LMA—The Boston Preservation Alliance will conduct a survey of the Longwood Medical and Academic Area’s (LMA) historic buildings, with Boston Children’s Hospital (BCH) footing the bill as part of a deal over its upcoming demolition of a century-old structure.
Greg Galer, executive director of the Boston Preservation Alliance (BPA), says the City needs to be proactive rather than reactive when it comes to historic preservation—studying an area for historic buildings, then moving forward.
That is what he hopes comes out of the survey, which will update and expand existing records held by the Boston Landmarks Commission (BLC) and the Massachusetts Historical Commission. BLC Executive Director Ellen Lipsey was unavailable for comment.
As part of a memorandum of agreement (MOA) between the BLC and BCH over BCH’s century-old 55 Shattuck St. building, BPA is being paid $40,000 for the survey. An MOA is a document formally describing a relationship.

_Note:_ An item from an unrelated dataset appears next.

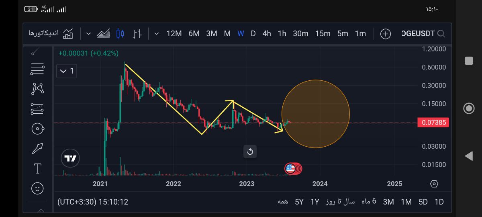Select the candlestick chart style
Viewport: 482px width, 217px height.
[120, 34]
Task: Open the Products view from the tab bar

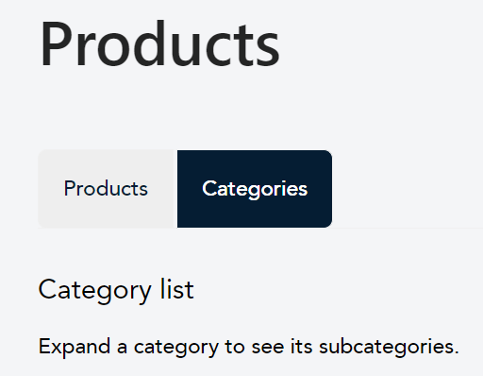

BCH plans to tear down the 55 Shattuck St. building, along with the historic Prouty Garden, and replace them with a new clinical building.
The Friends of Historic Mission Hill, which criticized the demolition of 55 Shattuck St., unsuccessfully petitioned BLC to landmark the building. According to the Friends of Historic Mission Hill, the building was originally a hospital for infants, starting in 1914, before being purchased in 1921 to become the headquarters for the Harvard School of Public Health, according to the statement. During the 1970s, it was purchased by BCH, becoming an administration building.

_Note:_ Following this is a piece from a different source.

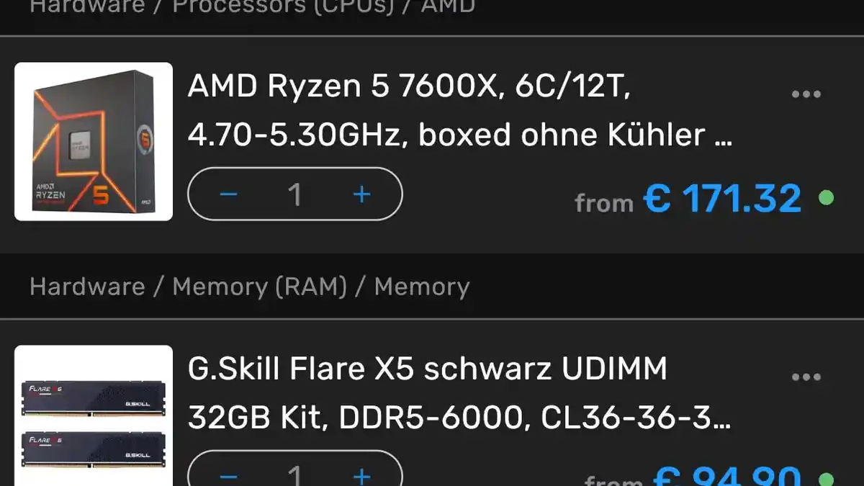The height and width of the screenshot is (486, 864).
Task: Click the € 171.32 price
Action: 722,199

“My preference was to save the building. That would have been a lot of people’s preference. But sometimes that is not viable,” said Galer, noting that a balance needs to be struck between growth and preservation.
He said that a compromise was reached where the building was not landmarked by BLC, which would have prevented BCH from tearing it down, and having some preservation mitigation. Besides BPA’s survey, BCH will conduct its own historic building review for its campus and will also document the 55 Shattuck St. building before demolishing it.

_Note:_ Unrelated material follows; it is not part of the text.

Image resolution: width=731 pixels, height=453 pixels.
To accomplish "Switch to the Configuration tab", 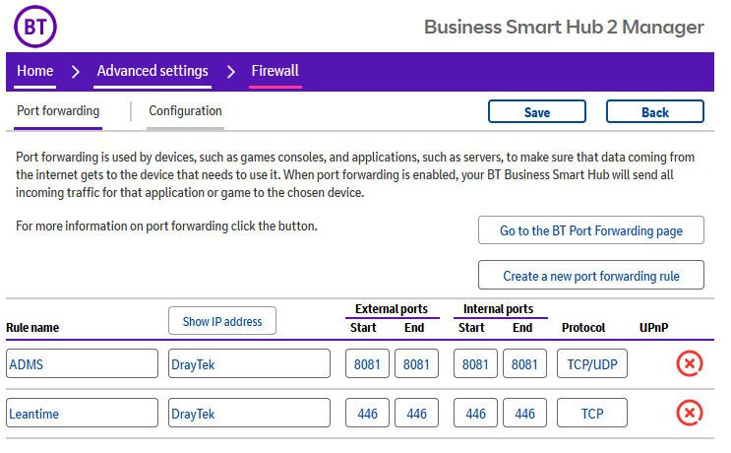I will tap(185, 111).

Galer said he expects the BPA survey of the LMA won’t start for a few years, as the organization will not receive the money until BCH has its building permits for 55 Shattuck St. He said he hasn’t spent a lot of time looking specifically at the LMA, but that there is a wide variety of property, ranging from hospitals to commercial buildings to row houses.
“There is a little bit of everything,” said Galer.
He said space is “precious” in the LMA, and if the continued growth of the institutions is left unchecked, “you would lose any sense of neighborhood.” Galer said the edges of the LMA feel like a neighborhood, but those edges are being lost to institutions.
Galer said that preservation is “not about freezing the city in time, but about making better decisions.” He circled back to his motto of being proactive rather than reactive. Galer said if a survey of an area is already done, a potential buyer of a historic property would know the complexities involved before attempting to tear down or alter the building. He said he looks forward to talking to the new mayor, Martin Walsh, about this philosophy.